Scheidung per Handy
Friday, August 29th, 2003 | Author: Michael
Drei Mal muß ein scheidungswilliger Mann nach islamischem Recht zu seiner Frau sagen „Ich lasse mich von dir scheiden“. Strittig ist, wie der Mann seine Frau von dieser Absicht in Kenntnis setzen kann – oder muß. Ein Gericht in Malaysia entschied Ende Juli, daß eine Kurznachricht per Handy den formalen Kriterien genügt.

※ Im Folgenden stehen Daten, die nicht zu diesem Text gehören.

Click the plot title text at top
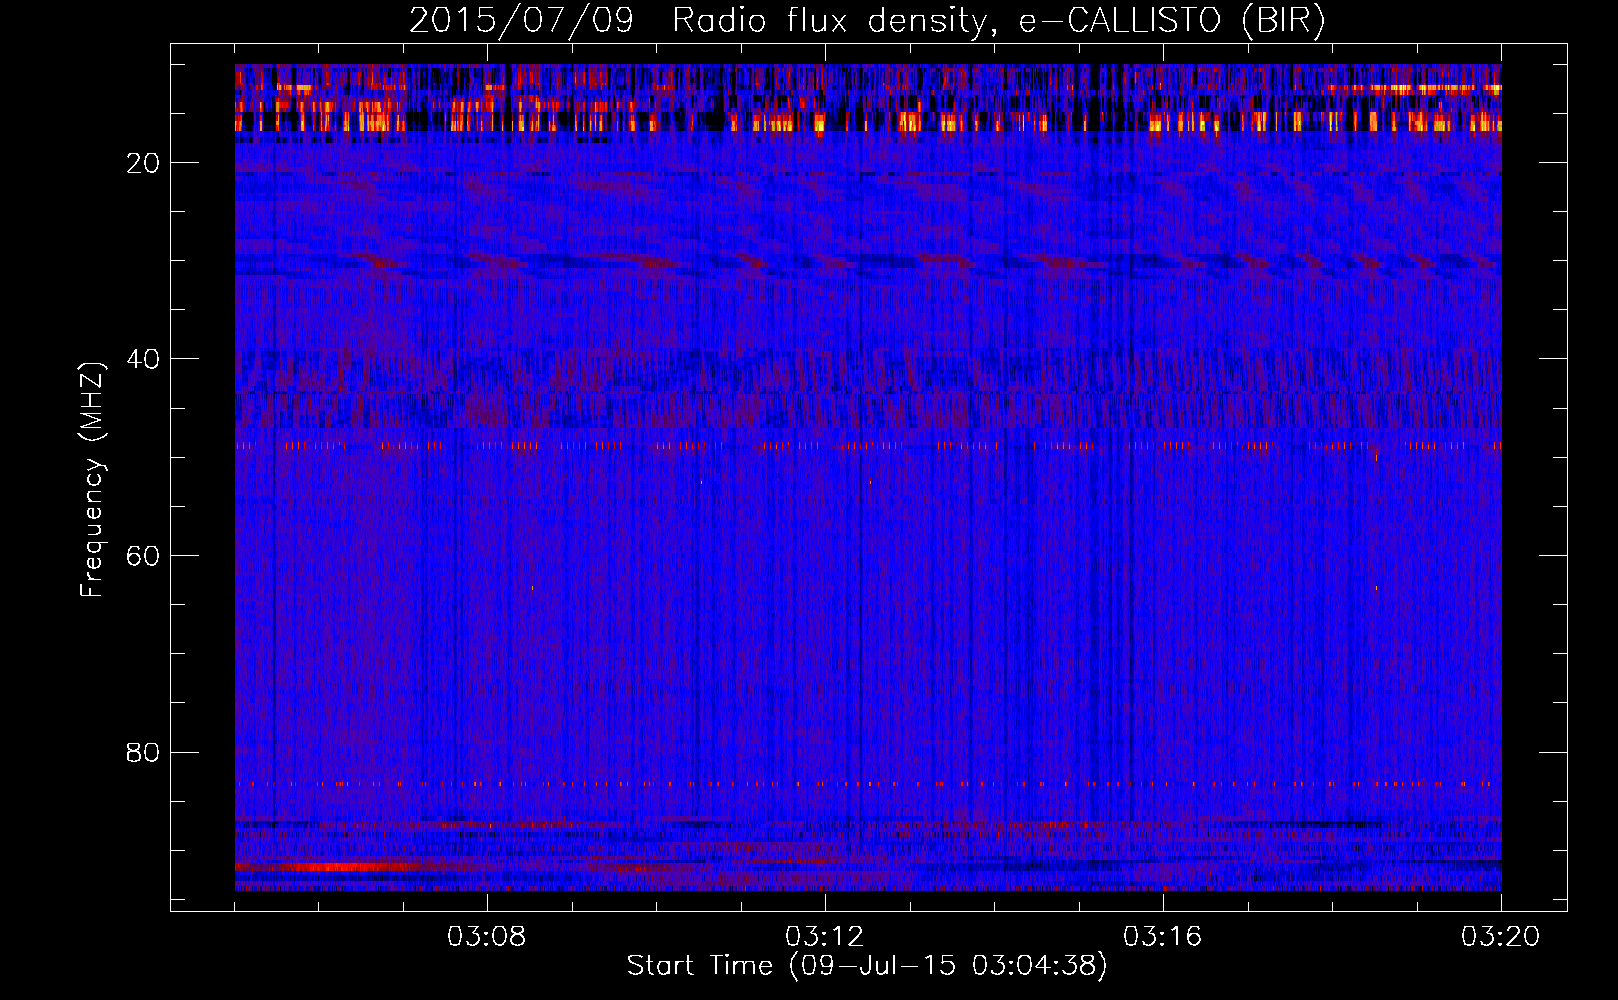Viewport: 1618px width, 1000px height. [867, 21]
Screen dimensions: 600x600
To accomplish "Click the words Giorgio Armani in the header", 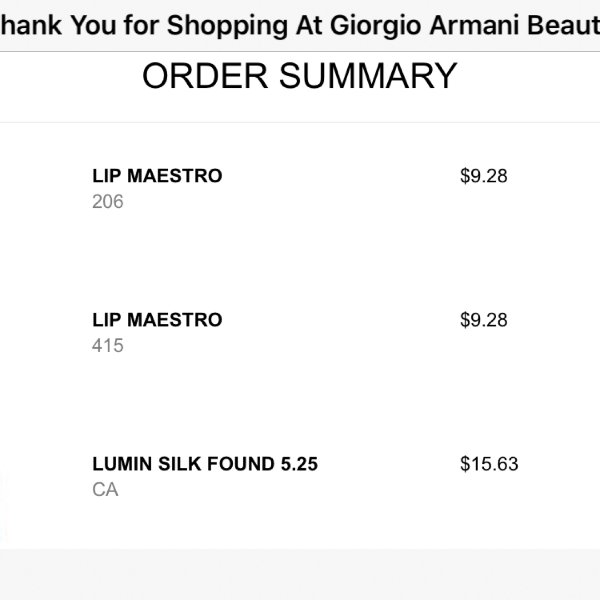I will coord(425,25).
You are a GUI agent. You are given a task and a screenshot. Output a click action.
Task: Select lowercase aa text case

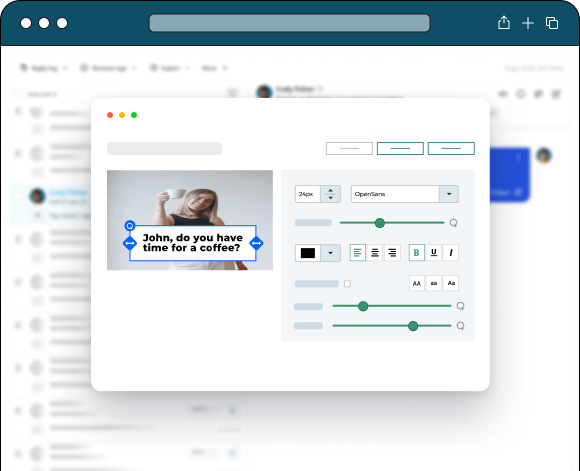coord(434,283)
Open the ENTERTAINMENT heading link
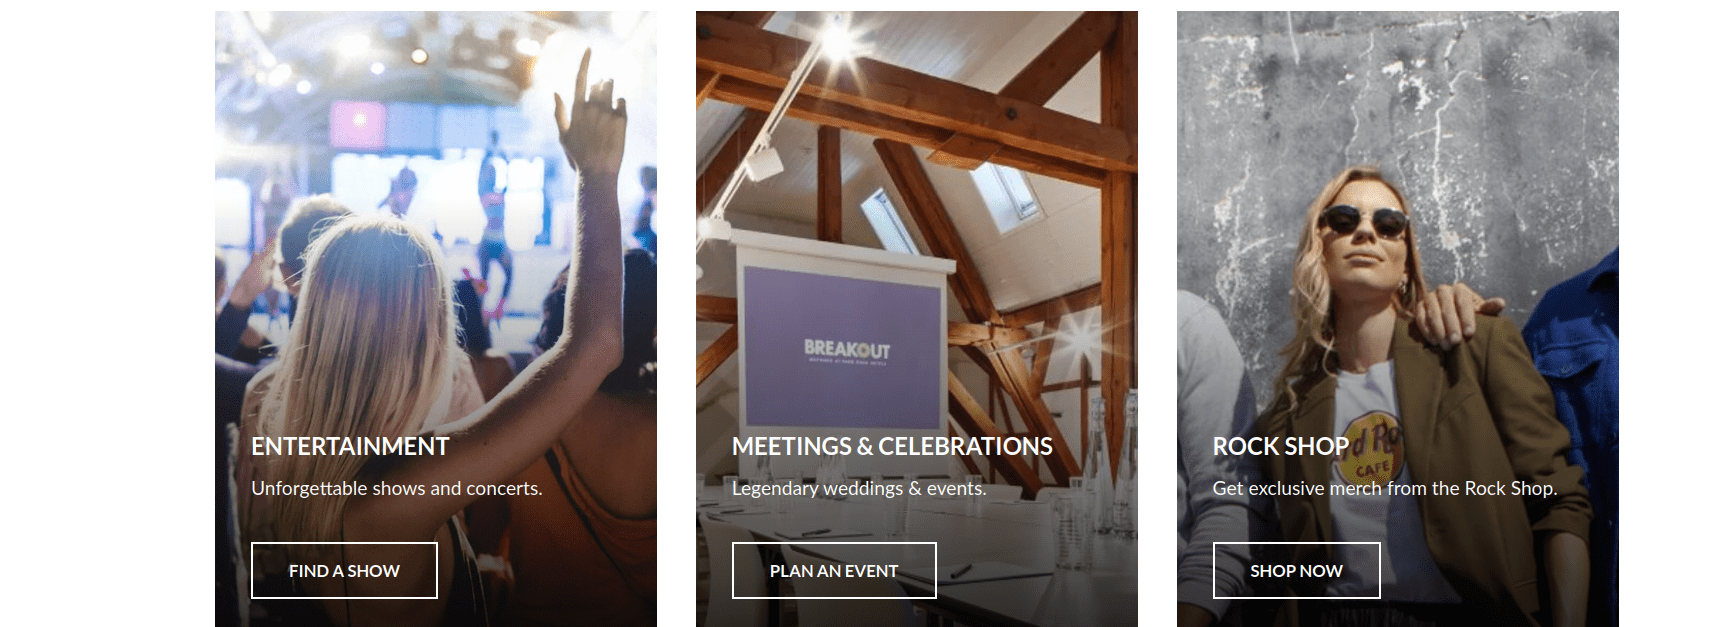 point(350,446)

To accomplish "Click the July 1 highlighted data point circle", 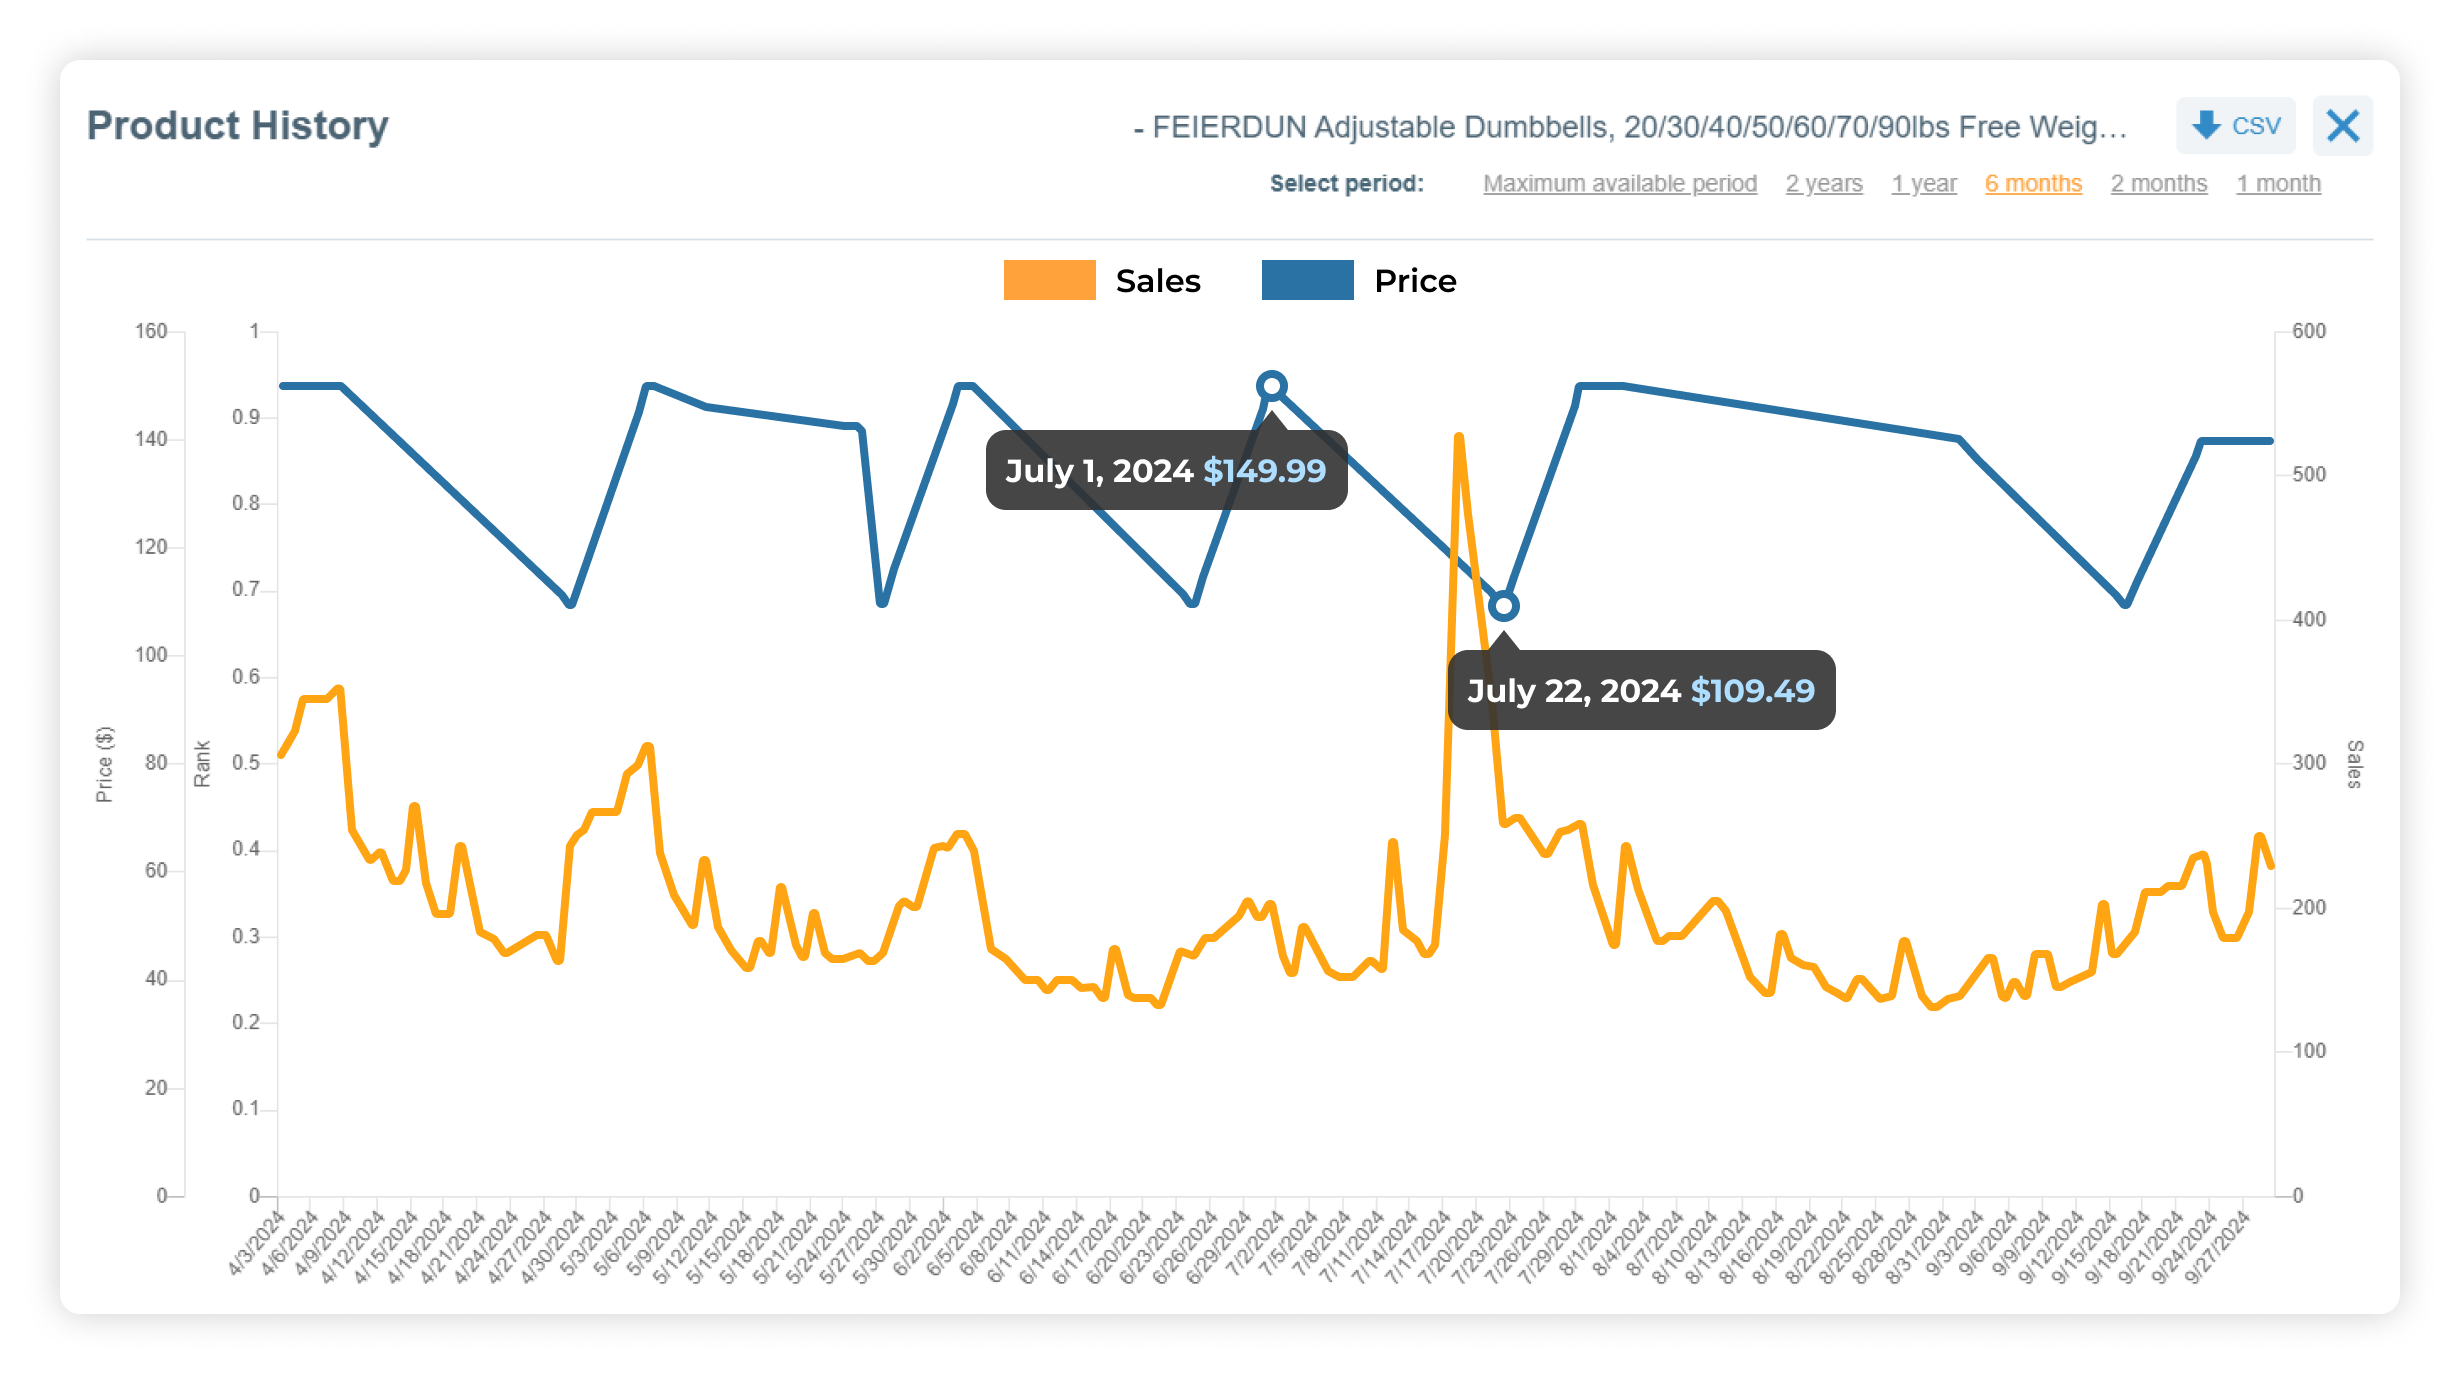I will pos(1271,383).
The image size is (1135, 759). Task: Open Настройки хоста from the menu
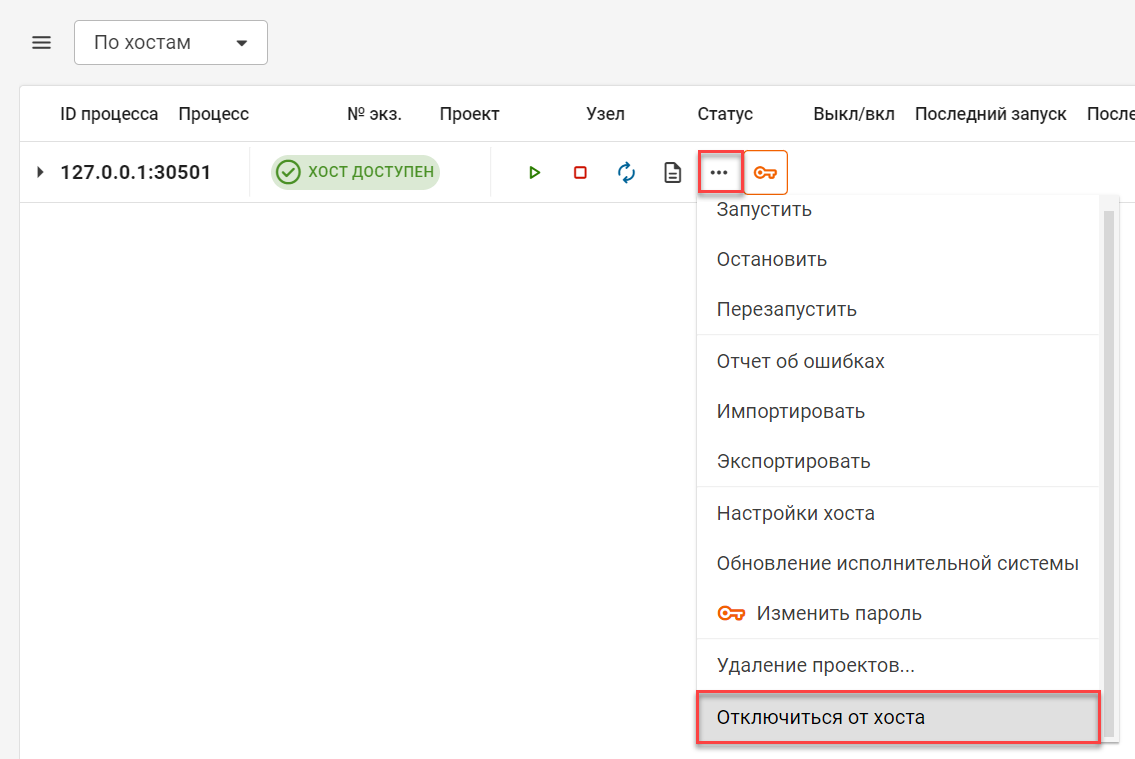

Schon vor zwei Jahren wurde in den Vereinigten Arabischen Emiraten eine SMS als ausreichende schriftliche Erklärung akzeptiert, was Präzedenzfälle in anderen muslimischen Ländern auslöste. Singapur lehnte Handy-Kurznachrichten als gültige Benachrichtigung ab. In Katar erklärte ein Gericht die Scheidung über E-Mail für gültig. Das Urteil rief Proteststürme von Frauenorganisationen hervor.
In Malaysia, wo rund zwei Drittel der Einwohner muslimischen Glaubens sind, gelten in den Bereichen Religion und Familie die Regeln des Islams neben den auf britischem Recht basierenden bürgerlichen Gesetzen. Diese Verbindung kennzeichnet das Land nach Aussage von Ministerpräsident Mahathir Mohamad als fortschrittlich und demokratisch, aber auch als religiös – er sieht Malaysia gern als Vorreiter für andere islamische Staaten.
Während der Regierungsberater in Religionsfragen, Abdul Hamid Othman, nach der Gerichtsentscheidung über die Scheidungs-SMS erklärte, sie sei „nur eine andere Form von schriftlicher Unterlage“, wies Mahathir dies zurück: Wer sich von seiner Frau scheiden lassen wolle, solle „etwas persönlicher an die Sache herangehen“. Schnell wurde eine Überprüfung des Ehe- und Scheidungsrechts angekündigt. Und Abdul Hamid änderte seine Meinung. Ehemännern sollte es nicht erlaubt sein, mit einfachen und unpersönlichen Methoden die Scheidung einzuleiten, erklärte er kürzlich.